I'll move on to the second example, and the problem in this example is the same problem. An old girl who cannot walk because of a serious leg disease has been excluded from life since adolescence, the condition is obviously hysterical in nature, several diagnoses and treatments are ineffective, 9 months of analytical therapy ruled out this condition, and gave a capable and noble person the right to participate in life. In the years after the illness, nothing luck happened: family troubles, property damage, and the loss of any hope of happy love and marriage as I grew older. But this former patient bravely survived everything and was the pillar of the family in the difficult years. I don't know if it was 12 or 14 years after the end of the treatment, she had to have a gynecological examination due to massive bleeding, found it was fibroids, had to have a whole hysterectomy, and from the time of the operation, the girl got sick again. She fell in love with the surgeon, immersed herself in masochist hallucinations, fantasized about terrible changes in her heart, and she overshadowed her romance novels with these hallucinations, proving that she was no longer suitable for analytical treatment attempts, and she was no longer normal until she died. After so many years of successful treatment, it is impossible to ask for it too much. This treatment was in the first few years of my analytical work. Her first illness was fortunately cured, but in any case the second illness may be the same root as the first, a different manifestation of the same suppressed impulses that were not fully addressed in the analysis. But I still believe that neuroses don't recur without new trauma.

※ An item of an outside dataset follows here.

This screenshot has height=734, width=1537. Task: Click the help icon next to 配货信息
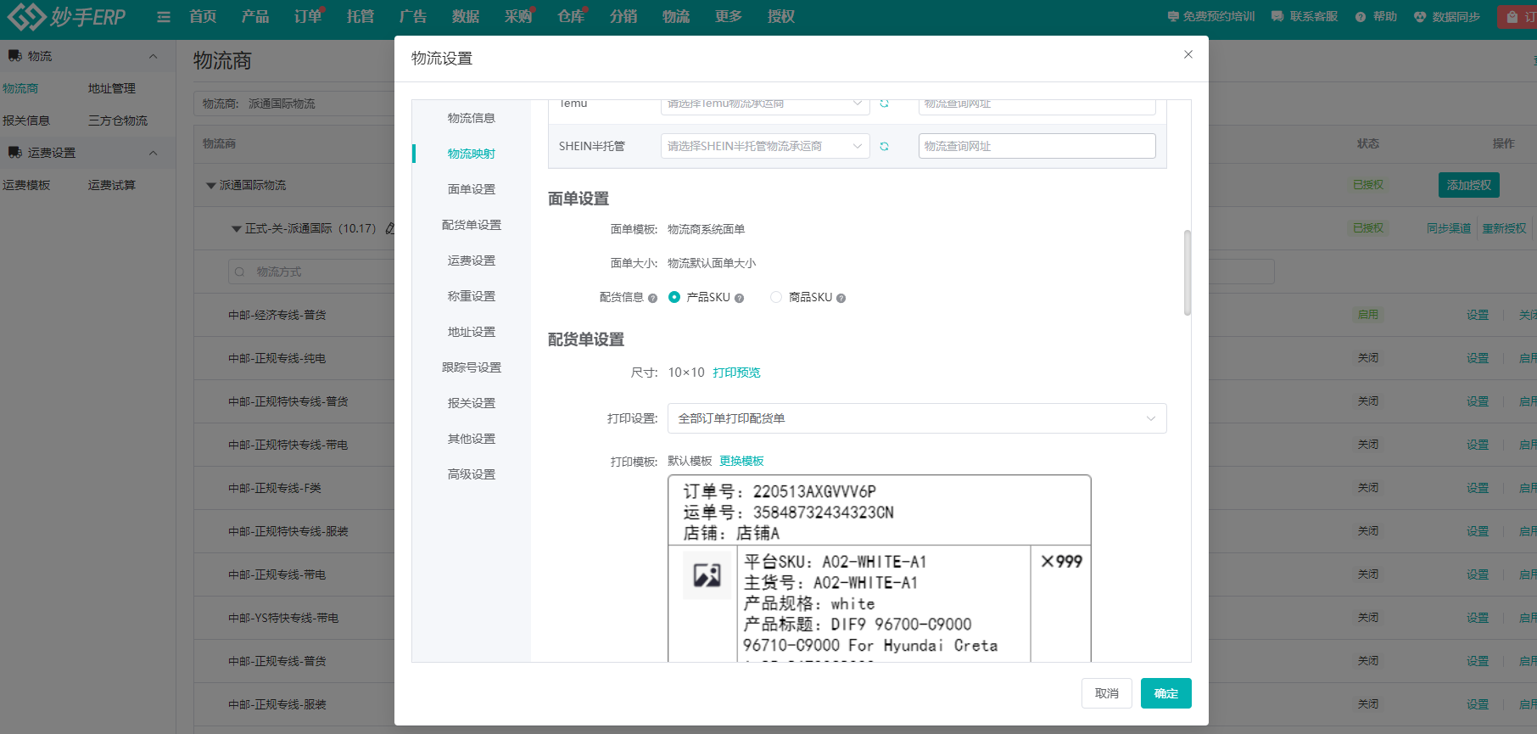click(652, 299)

These two cases were deliberately selected from a large number of similar cases, which is enough to cause discussion on our subject. Skeptics, optimists, and ambitious people use them in completely different ways. The first two will say that the successful analytical treatment that has been shown does not guarantee that people who have recovered from the current disease will not suffer from other neuroses in the future, or even neuroses with the same root of the same instinctual disease, which is actually a recurrence of the old disease. Others argue that this does not prove this, and they counter that both experiences were from the early days of analysis, 2 or 30 years ago, and since then our understanding has deepened and expanded, our technology has improved in response to new results, and today we can ask and expect the long-term maintenance of the cured after analysis, or at least the new disease is not the resurrection of the previous instinctive disorder in new forms. Experience does not force us to limit the demands placed on our therapy in such a sensitive way.

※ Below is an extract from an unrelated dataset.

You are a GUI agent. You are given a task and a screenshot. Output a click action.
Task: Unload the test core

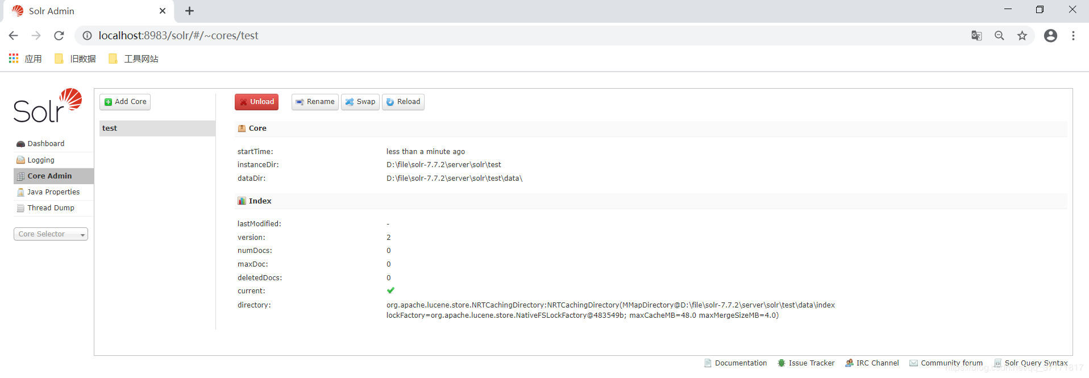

I naturally chose these two observations because they have been going on for many years. The closer the time of curative effect is to us, the more useless it is to think about us, because we do not have the means to foresee the fate of the future. The optimist's expectations are obviously premised on something, but this does not come naturally, first, it is entirely possible to resolve the instinctive conflict (better expressed as the conflict between the self and the instinct), second, to treat a person's instinctive conflict by making him immune to all other such possible conflicts, and third, to have the right to awaken such a pathogenic conflict for the purpose of preventive therapy, which currently shows no signs, and people are very clever in this matter. I have asked these questions and do not wish to answer them now, and perhaps the current positive answer is simply not possible for us.

Theoretical thinking is entirely possible to allow us to make a difference in order to draw attention to it, but something else is now clear: the path to meeting higher demands on analytical therapies does not lead to a shortening or transcendence of the course of treatment.